“I will never be able to finish this assignment.” I, a 4th grader at the time, stared at my notebook with agony. Then, I slightly raised my head and took a quick peek around the classroom. It was about 6 o’clock in the afternoon. Rows of empty desks and chairs quietly lay in the late spring dusk. “It’s getting dark. I should have gone back home two hours ago. It is really getting dark outside.” My voice was trembling inside.
The classroom was not completely empty. My friend Gu and the Chinese teacher were still around. Gu was busy working on the same assignment. However, his hopeless look betrayed him. He knew he had no chance of finishing it either. My Chinese teacher, a slightly chubby young lady in her mid 20s, was sitting behind the podium, holding a magazine in one hand and a big red apple in the other. The sound of her biting the apple kept reminding me how hungry I was.
The so called “assignment” was to copy the entire Chapter Three in the textbook 100 times by hand. It was the teacher’s way of punishment for our misbehavior during the break. My writing of “Gu is a fat pig” on the chalkboard angered her greatly for some reason. Gu could have played the victim card nicely if he hadn’t mis-aimed and hit the teacher on the head with the chalk. Once the entire classroom turned into a circus, I knew we were in big trouble. So, several hours later, I was still stuck at school.
Suddenly I heard my mother’s voice echoing in the hallway. She was asking for directions. My heart started racing. My palms were getting wet and I felt a little bit nauseous. I slowly sunk into the chair like a deflated balloon. The worst was happening.
I was always afraid of my mother at that age. She was rigid and full of principal. She was the enforcer at home. Although she didn’t rule with brute force, her scolding, mixed with chilling stares, was highly effective. I considered my mother as one of them, those who made my life unnecessarily difficult. My Chinese teacher, my neighbor’s wild dog, and the big kids upstairs at school were all part of them.
When my mother entered the class room, I kept my head down and avoided any eye contact. I was petrified. Moments later, She and the teacher started whispering in the hallway. They must be talking about me, I figured. I turned to Gu for some support, but Gu gave me this solemn look as if he was mourning a dying horse. Several minutes later, they both returned. To my surprise, the teacher announced that Gu and I were free to go. I couldn’t believe my ears. I didn’t say anything though. I quickly gathered my stuff and followed my mother out of the school.
Walking slowly behind her, I was waiting for the inevitable.

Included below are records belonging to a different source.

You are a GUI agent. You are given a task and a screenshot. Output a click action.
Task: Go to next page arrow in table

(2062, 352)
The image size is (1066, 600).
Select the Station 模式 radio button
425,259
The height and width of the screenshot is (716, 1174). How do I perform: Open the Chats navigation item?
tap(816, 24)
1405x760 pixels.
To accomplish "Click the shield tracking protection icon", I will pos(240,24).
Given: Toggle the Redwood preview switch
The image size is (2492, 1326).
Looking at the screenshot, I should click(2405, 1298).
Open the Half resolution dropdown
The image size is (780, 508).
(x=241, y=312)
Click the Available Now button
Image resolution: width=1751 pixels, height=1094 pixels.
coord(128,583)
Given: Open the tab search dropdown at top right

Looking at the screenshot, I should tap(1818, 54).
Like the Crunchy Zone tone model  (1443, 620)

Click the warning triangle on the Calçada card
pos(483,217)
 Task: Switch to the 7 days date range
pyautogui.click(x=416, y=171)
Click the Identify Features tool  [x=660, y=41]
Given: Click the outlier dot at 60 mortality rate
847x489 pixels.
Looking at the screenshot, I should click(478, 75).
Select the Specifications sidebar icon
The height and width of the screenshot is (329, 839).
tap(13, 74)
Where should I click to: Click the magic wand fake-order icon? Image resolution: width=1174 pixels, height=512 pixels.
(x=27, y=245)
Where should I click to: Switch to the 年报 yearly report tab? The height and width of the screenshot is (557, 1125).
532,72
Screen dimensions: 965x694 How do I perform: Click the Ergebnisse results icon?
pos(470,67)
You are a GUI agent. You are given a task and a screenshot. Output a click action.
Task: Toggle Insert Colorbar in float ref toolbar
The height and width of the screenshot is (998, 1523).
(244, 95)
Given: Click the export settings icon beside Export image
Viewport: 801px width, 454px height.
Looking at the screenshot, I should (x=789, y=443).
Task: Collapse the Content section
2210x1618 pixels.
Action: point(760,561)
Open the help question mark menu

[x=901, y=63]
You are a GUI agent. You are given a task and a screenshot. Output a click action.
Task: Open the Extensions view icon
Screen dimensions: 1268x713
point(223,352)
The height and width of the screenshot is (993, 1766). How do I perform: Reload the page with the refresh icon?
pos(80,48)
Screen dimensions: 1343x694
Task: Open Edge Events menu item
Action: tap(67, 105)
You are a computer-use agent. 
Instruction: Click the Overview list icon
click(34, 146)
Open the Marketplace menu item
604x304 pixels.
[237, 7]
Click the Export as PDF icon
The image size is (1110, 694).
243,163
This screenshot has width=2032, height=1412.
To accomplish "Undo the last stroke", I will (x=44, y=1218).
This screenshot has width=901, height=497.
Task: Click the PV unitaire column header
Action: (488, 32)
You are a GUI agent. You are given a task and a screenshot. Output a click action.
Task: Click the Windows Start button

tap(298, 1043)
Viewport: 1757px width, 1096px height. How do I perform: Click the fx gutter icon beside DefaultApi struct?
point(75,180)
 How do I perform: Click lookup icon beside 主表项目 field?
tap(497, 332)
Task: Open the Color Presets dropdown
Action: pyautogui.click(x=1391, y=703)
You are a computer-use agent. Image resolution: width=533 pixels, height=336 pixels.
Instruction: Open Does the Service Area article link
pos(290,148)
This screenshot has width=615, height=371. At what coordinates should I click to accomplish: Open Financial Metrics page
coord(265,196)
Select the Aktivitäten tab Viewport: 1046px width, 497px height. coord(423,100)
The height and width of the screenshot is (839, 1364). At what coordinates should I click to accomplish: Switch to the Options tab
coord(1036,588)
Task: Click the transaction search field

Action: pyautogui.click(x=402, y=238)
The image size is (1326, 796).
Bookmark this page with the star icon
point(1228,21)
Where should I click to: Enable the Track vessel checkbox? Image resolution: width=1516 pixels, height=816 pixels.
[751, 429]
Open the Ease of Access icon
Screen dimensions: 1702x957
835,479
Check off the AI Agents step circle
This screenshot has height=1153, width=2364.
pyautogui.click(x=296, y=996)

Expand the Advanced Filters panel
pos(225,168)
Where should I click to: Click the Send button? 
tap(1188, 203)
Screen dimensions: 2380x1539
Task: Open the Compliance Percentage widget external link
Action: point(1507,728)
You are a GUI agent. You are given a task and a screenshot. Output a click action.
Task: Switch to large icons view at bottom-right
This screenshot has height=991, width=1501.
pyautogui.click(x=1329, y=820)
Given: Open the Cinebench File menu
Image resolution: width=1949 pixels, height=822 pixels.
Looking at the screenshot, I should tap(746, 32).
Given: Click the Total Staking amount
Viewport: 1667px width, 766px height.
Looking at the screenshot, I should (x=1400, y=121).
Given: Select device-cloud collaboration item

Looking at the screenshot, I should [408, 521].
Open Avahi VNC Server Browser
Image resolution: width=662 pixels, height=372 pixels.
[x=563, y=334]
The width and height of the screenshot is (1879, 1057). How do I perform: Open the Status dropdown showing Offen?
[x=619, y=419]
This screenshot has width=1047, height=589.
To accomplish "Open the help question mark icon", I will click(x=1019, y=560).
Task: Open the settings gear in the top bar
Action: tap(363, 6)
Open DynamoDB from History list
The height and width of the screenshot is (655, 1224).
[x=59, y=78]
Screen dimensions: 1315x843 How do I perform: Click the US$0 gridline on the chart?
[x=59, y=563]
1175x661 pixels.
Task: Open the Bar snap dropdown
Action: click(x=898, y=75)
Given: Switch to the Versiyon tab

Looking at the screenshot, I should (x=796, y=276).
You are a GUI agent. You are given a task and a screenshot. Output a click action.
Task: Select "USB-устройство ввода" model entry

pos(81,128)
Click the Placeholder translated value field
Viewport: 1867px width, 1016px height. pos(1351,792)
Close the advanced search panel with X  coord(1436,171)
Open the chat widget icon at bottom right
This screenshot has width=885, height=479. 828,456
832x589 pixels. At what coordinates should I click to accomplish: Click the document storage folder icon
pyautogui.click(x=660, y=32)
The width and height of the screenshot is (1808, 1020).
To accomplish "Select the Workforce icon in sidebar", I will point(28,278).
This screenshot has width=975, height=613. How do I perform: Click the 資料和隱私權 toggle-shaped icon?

One way or another, my mother would teach me a lesson for what happened today. The road to home felt dreadfully long. Even the spring breeze felt annoyingly warm that day. Neither of us did any talking. The silence was suffocating. Once we were at home, my father asked us what happened. My mother briefly mentioned that I was held up at school for some assignment without providing much detail. Then at dinner time, she had this strange look on her face and kept urging me to eat more. “You must be very hungry today.” She said it over and over.
The scolding never came. As if nothing ever happened, my mother never mentioned this incident again, nor did my Chinese teacher. What exactly did my mother say to the teacher that day in the hallway? That’s question I have wondered ever since. Also after that day, I started to think that maybe, just maybe, my mother was not one of them, but rather one of us.